En effet, une fois que l’ouïe, ou un autre de nos sens, est
tombée dans une ornière de ce genre, elle ne peut plus en sortir, à moins qu’on
ne l’en tire par la force : impossible d’entendre autre chose, impossible
même d’envisager qu’il puisse se dire autre chose ; on échafaudera les
explications les plus abracadabrantes si nécessaire, plutôt que d’envisager une
éventuelle déficience de notre propre entendement.

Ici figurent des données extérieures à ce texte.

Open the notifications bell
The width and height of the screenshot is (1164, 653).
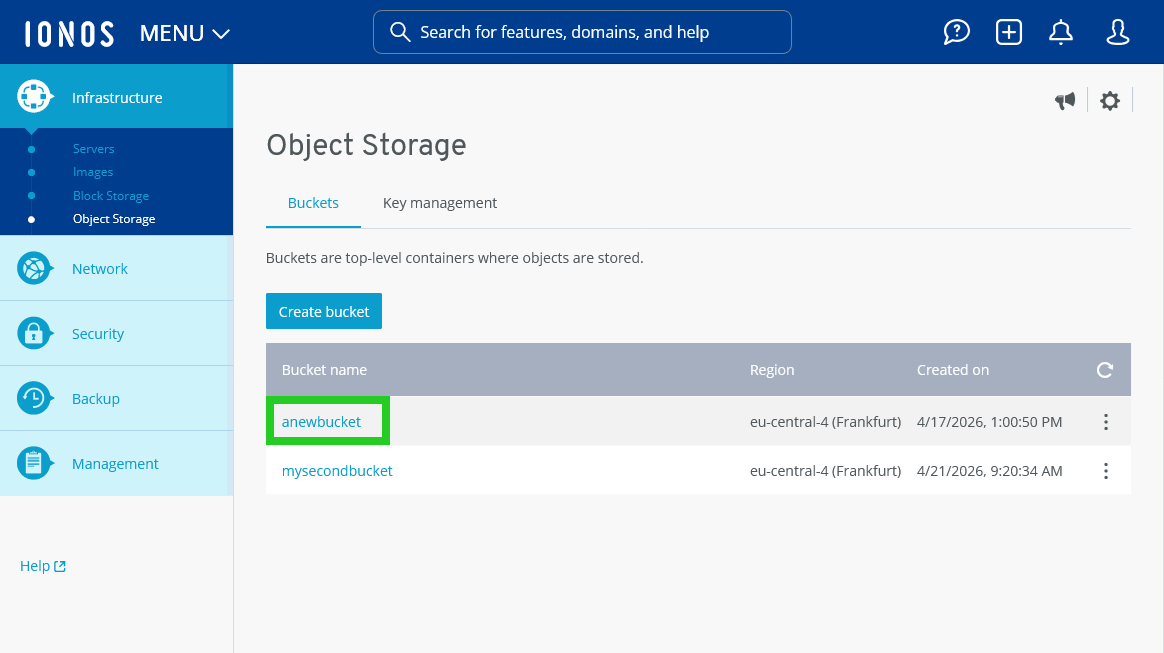tap(1061, 32)
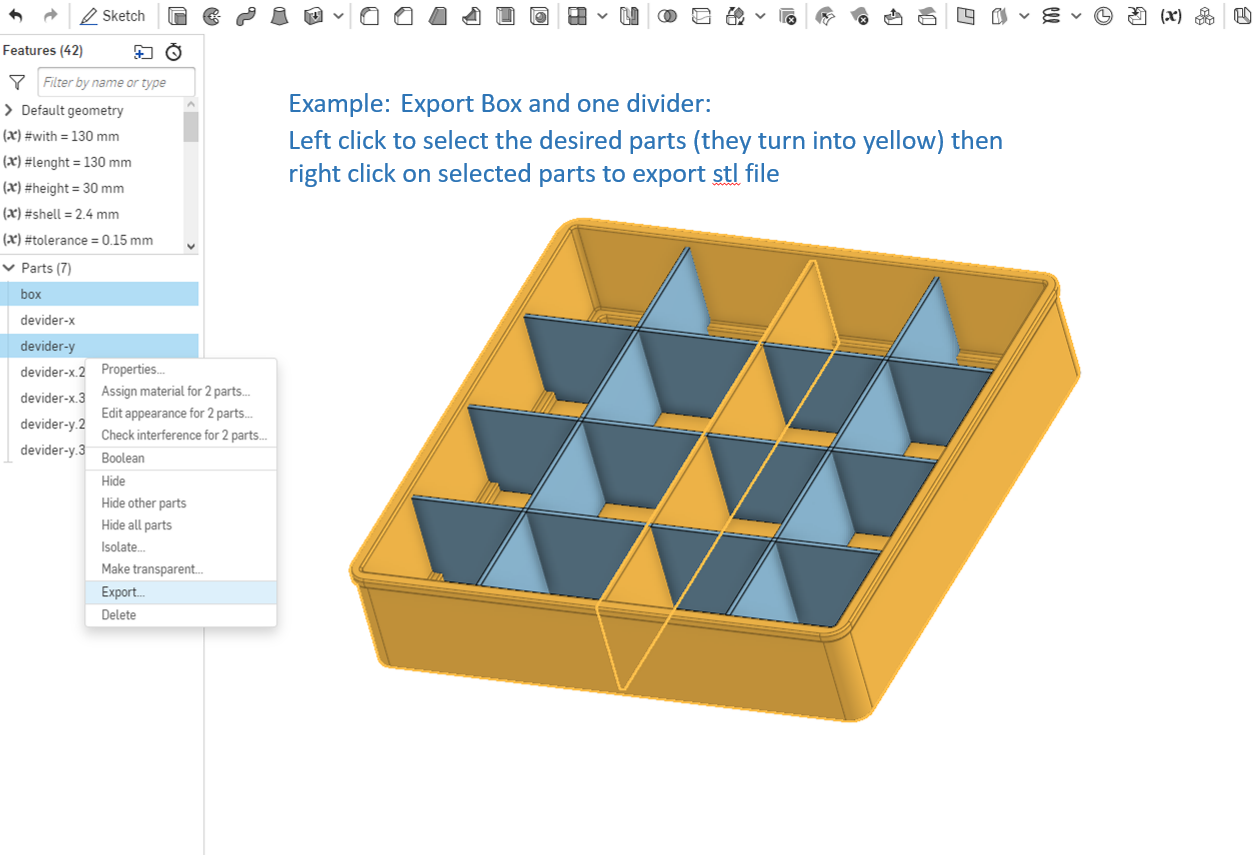Open the Variable tool (x) in the toolbar

(x=1171, y=15)
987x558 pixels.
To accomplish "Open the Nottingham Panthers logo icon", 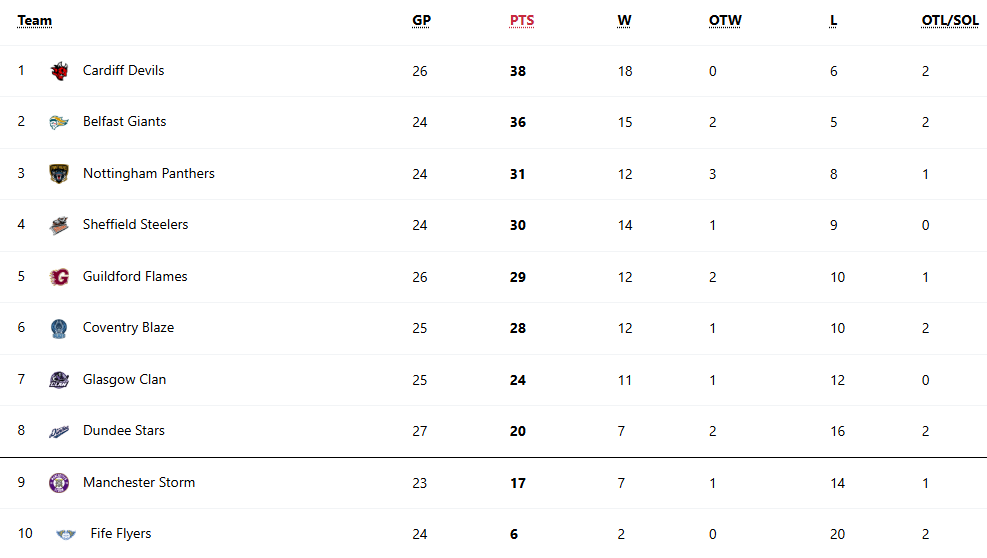I will 59,174.
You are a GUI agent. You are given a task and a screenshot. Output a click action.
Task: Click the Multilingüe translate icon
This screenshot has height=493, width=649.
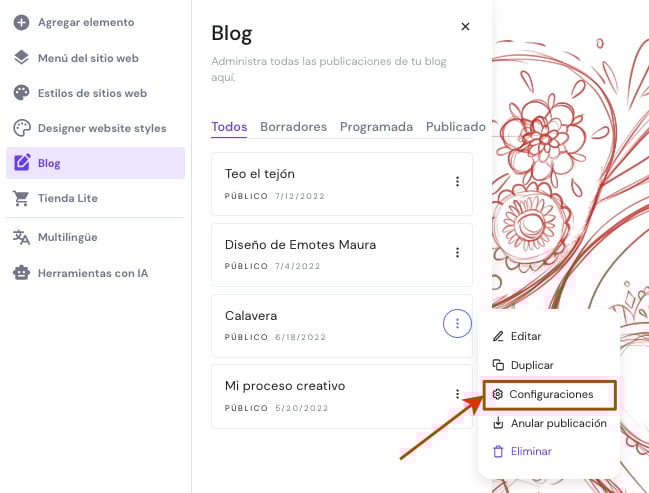coord(21,237)
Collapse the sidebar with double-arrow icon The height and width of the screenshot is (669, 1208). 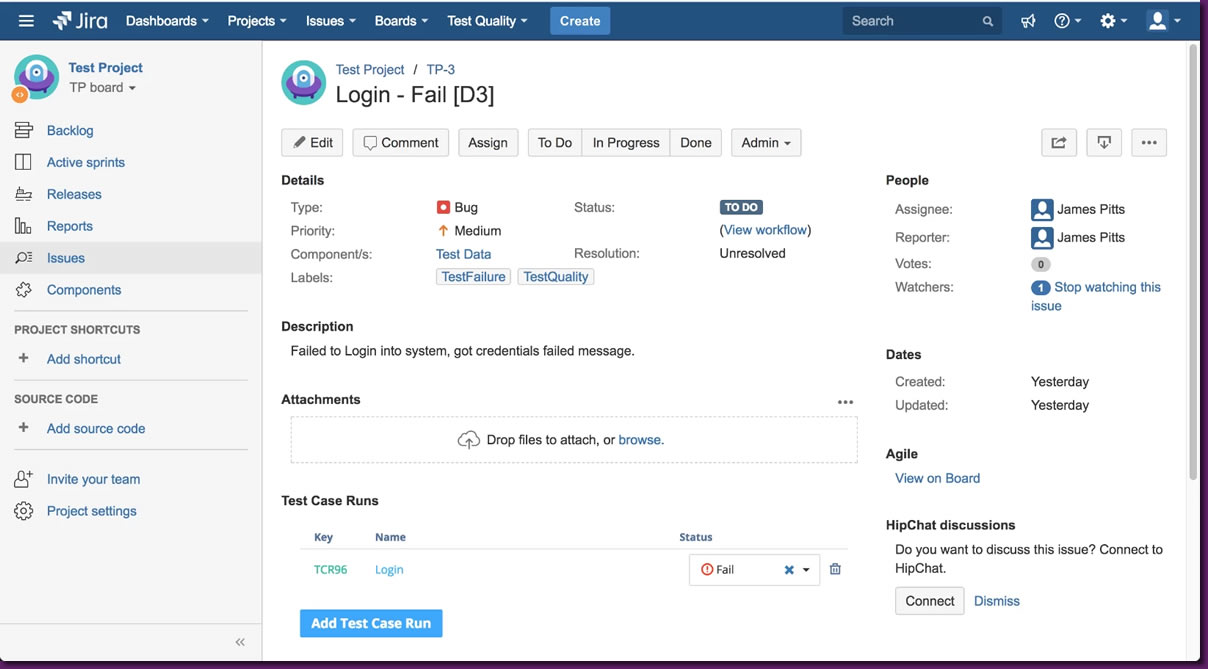[x=240, y=642]
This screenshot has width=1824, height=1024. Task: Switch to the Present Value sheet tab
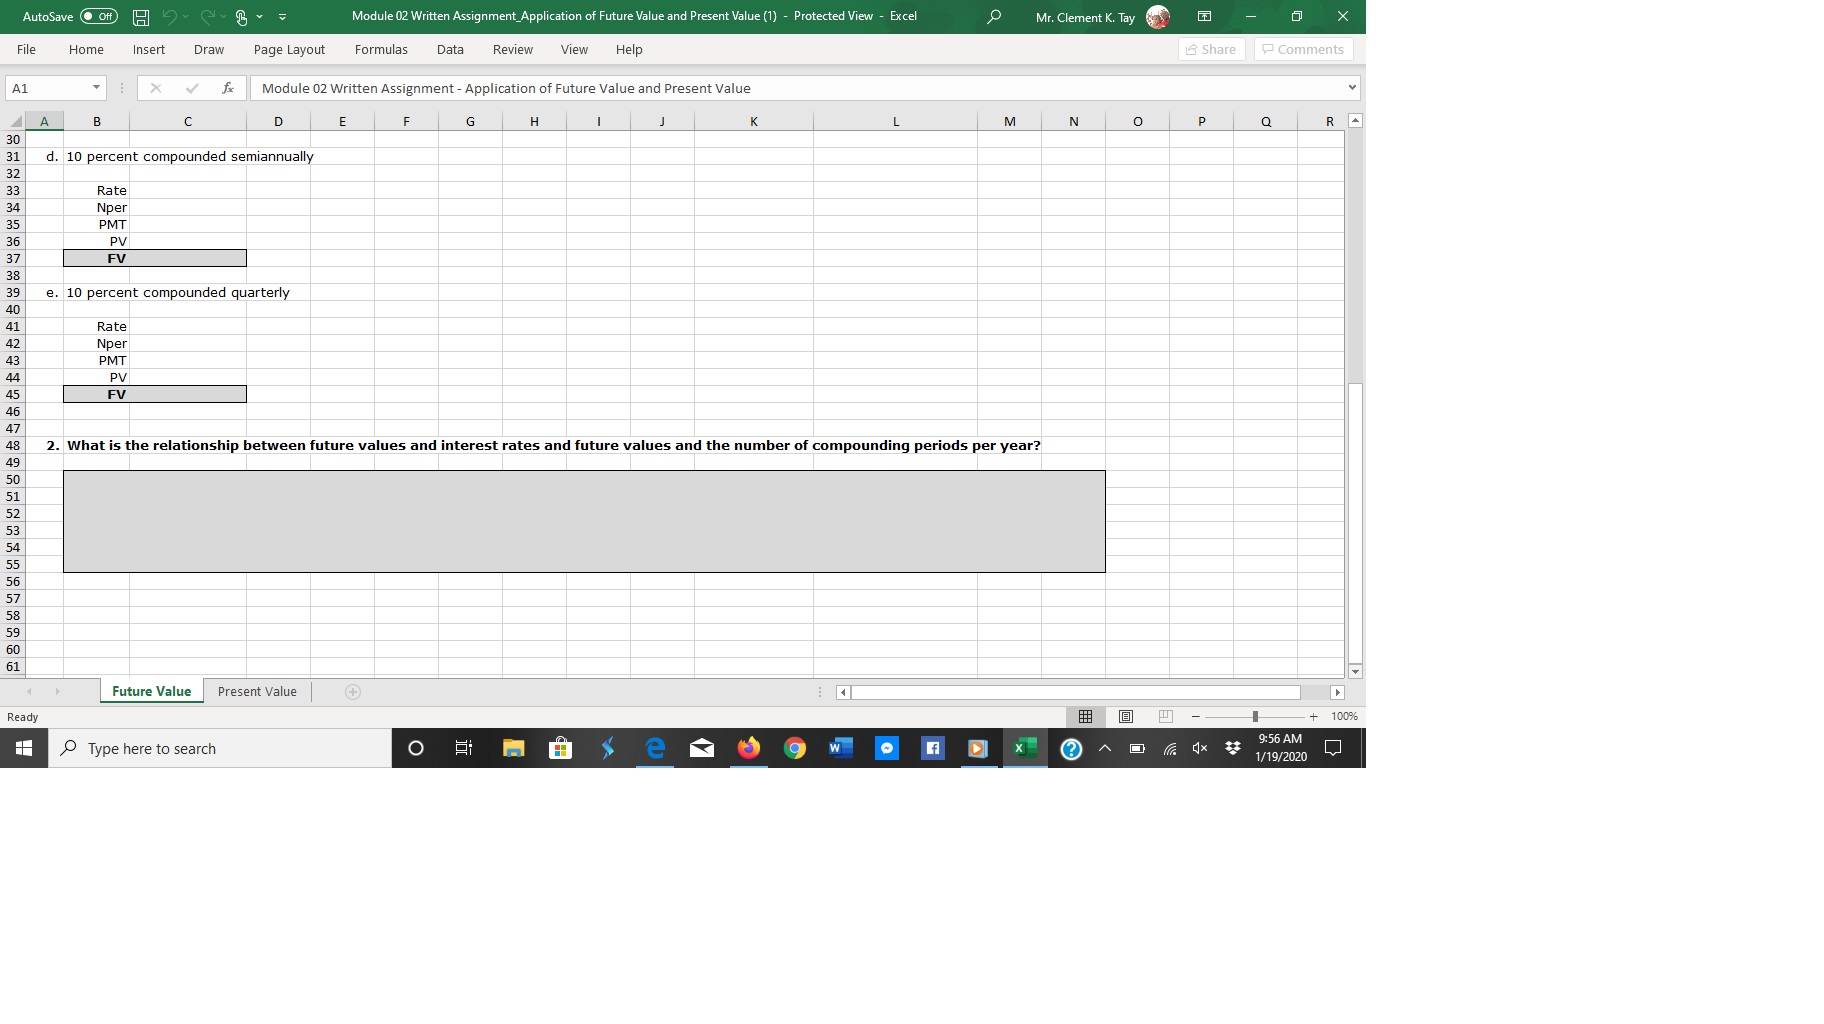click(256, 691)
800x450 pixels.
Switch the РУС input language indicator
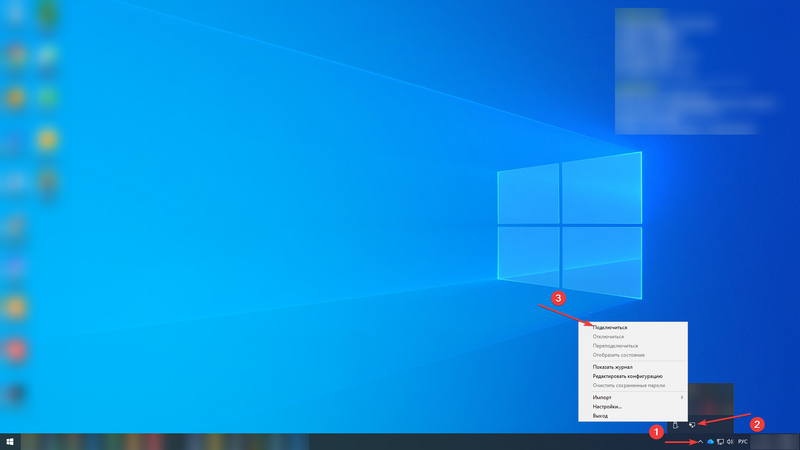pyautogui.click(x=743, y=441)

Mais, une fois que l’on a
été détrompé, et que l’on a reconnu son fourvoiement, il devient tout autant
impossible de réentendre ce qu’on avait cru d’abord.
Mes deux exemples – et chacun a les siens dans ce domaine –
sont évidemment anecdotiques et ne tirent aucunement à conséquences. Il en va
autrement dans le domaine des faits et de leurs conséquences, où les ornières
sont encore plus profondes et s’en extraire beaucoup plus difficile ;
certains êtres, d’ailleurs, y passent la totalité de leur existence, malgré les
dizaines de dépanneuses et de tracteurs envoyés à leur secours. C’est que leurs
ornières, étant de nature essentiellement idéologiques, leur sont devenues
vitales, et qu’en sortir leur serait aussi douloureux que l’arrachement d’un
membre. C’est ainsi que votre voisin communiste, malgré l’avalanche de preuves
que vous lui présentez, continue de croire que le marxisme est une clé
essentielle pour la libération de l’homme et sa félicité future ; et c’est
pour la même raison que votre collègue d’extrême droite reste fermement assuré
que les États-Unis d’Amérique ne songent qu’à asservir la totalité des pays de
la planète, noyautés qu’ils sont, secrètement, par le lobby juif. (On notera au passage que votre voisin communiste peut très bien accomplir l'exploit, et il l'accomplit fort souvent, d'à la fois admirer un système totalitaire, de vouer aux gémonies une démocratie et d'être antisémite.) Pour celui-ci
comme pour celui-là, le voisin et le collègue, la petite rue
de Piaf continuera d’être celle des airs ténus, et Montand se baladera
éternellement entre deux alignements de longues zahartes.